杨松挠了挠头:「来……探口风的?」
「探口风,那是往好听了说。」顾城脚步不停,「往难听了说,是来给自己找退路的。帐本在我手上,他心里明镜儿似得,知道这层窗户纸迟早要捅破。
与其等我找上门,不如自己先来——该认的认,该推的推,该咬的咬,把水搅浑,说不定还能脱身。」
杨松恍然大悟:「所以您是要——」
顾城回头看了他一眼:「他要演,我就陪他演。我倒要看看,他能给我吐出多少东西来。」
说完,他大步朝偏厅走去。
杨松连忙跟上,心里暗暗佩服:年轻的顾爷看着不动声色,心里头的算盘打得比谁都响。
偏厅内,李茂正坐立不安地等着。
他不敢坐椅子,只挨着边角半个屁股沾着,两只手不停地搓来搓去,不时往门口张望着,眼神除了惶恐,还有几分算计。
听见脚步声,他猛地起身迎接,不想竟是与进门送茶的丫头差点撞上,旋即露出尴尬的笑容。

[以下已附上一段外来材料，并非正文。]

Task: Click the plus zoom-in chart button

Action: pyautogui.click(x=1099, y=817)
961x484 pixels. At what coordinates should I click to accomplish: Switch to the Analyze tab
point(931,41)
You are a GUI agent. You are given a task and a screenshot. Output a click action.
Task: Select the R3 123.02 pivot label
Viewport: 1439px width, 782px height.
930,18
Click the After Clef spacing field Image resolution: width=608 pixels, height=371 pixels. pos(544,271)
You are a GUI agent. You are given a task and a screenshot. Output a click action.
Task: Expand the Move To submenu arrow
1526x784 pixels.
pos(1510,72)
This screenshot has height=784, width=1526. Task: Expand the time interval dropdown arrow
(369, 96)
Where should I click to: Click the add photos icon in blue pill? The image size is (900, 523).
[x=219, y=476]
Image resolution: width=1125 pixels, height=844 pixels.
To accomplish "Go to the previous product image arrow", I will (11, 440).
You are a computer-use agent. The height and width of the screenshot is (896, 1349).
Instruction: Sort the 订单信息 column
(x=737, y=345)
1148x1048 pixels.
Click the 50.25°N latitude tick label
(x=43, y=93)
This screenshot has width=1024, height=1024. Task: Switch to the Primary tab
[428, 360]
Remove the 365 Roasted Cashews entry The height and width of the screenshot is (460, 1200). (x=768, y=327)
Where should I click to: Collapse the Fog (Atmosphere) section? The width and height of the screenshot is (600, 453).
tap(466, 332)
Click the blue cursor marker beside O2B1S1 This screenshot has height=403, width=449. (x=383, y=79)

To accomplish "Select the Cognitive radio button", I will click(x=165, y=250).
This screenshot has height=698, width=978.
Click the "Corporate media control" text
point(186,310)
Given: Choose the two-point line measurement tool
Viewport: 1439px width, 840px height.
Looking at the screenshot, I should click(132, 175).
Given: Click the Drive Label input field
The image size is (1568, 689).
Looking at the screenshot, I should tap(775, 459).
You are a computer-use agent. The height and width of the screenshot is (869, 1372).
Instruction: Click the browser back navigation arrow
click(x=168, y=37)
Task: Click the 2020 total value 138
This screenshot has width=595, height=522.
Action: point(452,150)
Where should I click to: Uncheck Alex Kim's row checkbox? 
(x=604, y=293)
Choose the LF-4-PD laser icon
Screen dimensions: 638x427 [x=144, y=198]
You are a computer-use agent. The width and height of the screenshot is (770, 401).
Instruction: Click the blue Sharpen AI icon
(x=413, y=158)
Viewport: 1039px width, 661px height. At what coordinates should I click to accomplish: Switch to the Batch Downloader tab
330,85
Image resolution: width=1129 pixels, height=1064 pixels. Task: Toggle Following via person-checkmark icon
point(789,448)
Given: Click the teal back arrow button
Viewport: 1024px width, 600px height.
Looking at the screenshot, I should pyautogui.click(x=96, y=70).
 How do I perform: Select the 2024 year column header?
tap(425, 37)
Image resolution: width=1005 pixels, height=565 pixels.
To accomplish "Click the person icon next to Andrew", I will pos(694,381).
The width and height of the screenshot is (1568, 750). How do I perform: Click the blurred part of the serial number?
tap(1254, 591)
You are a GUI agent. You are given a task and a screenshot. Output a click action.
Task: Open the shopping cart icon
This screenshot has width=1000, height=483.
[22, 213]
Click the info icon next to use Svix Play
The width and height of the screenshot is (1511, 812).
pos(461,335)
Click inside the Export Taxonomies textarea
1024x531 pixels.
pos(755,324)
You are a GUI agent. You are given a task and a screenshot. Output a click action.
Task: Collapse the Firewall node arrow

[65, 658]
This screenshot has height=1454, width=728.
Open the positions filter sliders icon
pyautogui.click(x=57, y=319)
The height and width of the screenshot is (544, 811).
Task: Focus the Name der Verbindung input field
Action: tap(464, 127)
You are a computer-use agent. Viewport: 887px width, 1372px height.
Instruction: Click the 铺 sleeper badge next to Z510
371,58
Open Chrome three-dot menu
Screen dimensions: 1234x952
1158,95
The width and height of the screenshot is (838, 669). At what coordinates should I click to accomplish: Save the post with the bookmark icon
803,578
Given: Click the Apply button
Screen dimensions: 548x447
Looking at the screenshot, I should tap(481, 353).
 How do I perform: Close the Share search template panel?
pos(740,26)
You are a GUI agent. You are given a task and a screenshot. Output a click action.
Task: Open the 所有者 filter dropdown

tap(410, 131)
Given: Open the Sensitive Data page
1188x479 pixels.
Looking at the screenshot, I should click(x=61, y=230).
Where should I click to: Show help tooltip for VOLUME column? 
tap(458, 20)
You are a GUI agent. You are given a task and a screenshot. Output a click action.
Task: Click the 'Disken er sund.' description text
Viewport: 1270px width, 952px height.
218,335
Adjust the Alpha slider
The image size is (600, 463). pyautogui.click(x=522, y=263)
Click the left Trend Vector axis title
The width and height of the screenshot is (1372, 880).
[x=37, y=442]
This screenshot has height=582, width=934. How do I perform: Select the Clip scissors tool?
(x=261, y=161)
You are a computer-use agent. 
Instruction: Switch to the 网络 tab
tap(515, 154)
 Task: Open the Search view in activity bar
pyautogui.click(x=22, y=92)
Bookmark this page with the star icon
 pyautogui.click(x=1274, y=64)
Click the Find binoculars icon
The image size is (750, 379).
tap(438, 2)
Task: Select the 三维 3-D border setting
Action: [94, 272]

然而他正要开口询问丫头顾城什么时候到,余光一扫,便见顶头上司正沿着抄手游廊大步走来,那张脸是要多黑多黑,明显是不耐烦到了极点。
李茂心头一紧,慌不迭地迎上去,满脸堆笑道:「顾爷!卑职贸然来访,打扰顾爷公务,实在是罪过……」
顾城脚步未停,径直从他身侧走过,在主位坐下,端起丫头们刚送上的茶盏,慢悠悠地吹了吹浮沫,这才抬眼看他。
「莳毅兄,真是稀客啊。」此时他才露出几分笑容,「坐吧!」
李茂赔着笑,挨着椅子边坐下,拘谨得像个小媳妇。
「顾爷,卑职……卑职近日一直在军需处忙着清点库存,没顾得上过来,实在是——」
他眼睛一直滴溜溜地转,又说着,「总听人说,这宅子是您舅舅冯麟阁的老宅,呵呵,今天一见真是气派!上上下下有管家搭理也是井井有条……听说您府上的丫头也是,」
「行了。」顾城放下茶盏,打断他的客套,「莳毅兄,你我都是军人,用的着这般墨迹么?你也知道我这儿一堆事等着处理,没工夫陪你绕弯子!」
李茂表情微微一僵,连忙点头:「是是是,顾爷爽快,卑职也不兜圈子了。」